With summertime fast approaching we will all be getting to spend more time outdoors. Living in Washington makes one even more thankful for sunshine. Often times on sunny days parks will be littered with runners, bicyclists, boaters, swimmers even sunbathers. Outdoor activities like golf, tennis and frisbee also tend to go hand in hand with nice sunny weather. However, one of the drawbacks of being out in the sun all day is exposure to UVA and UVB rays that can lead one to getting burned or worse skin cancer8.

What options do we have to enjoy the sun but still stay protected from it?

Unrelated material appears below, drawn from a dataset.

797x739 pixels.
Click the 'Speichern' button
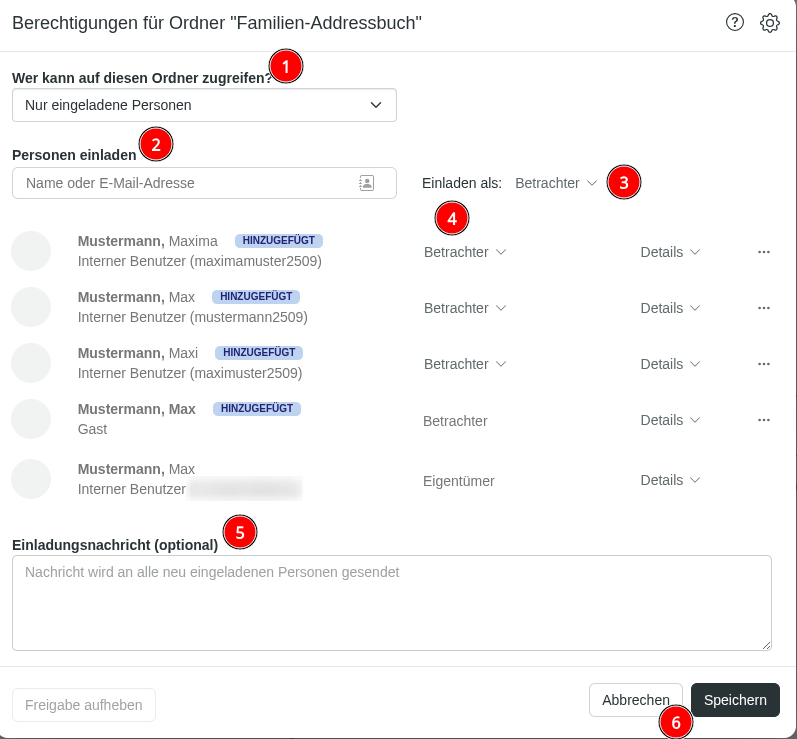click(735, 701)
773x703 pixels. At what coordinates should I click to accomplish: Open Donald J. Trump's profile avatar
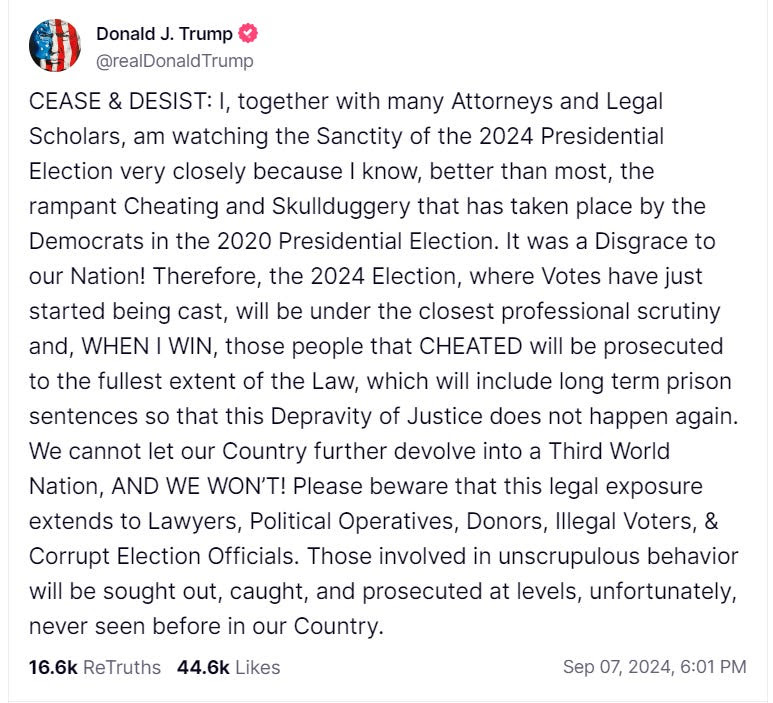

Clothing offers some advantages as it provides a modicum of safety from the sun. More recently there are even clothing companies that have made clothes with sunscreen protection in them called a UPF (ultraviolet protection factor)4. This may be a healthy option as just a barrier of protection is being used and nothing is being directly applied to the skin. How effective is this over a longer time depends on the type of clothing one wears a higher UPF rating (like sunscreen) offers a better amount of sun protection4.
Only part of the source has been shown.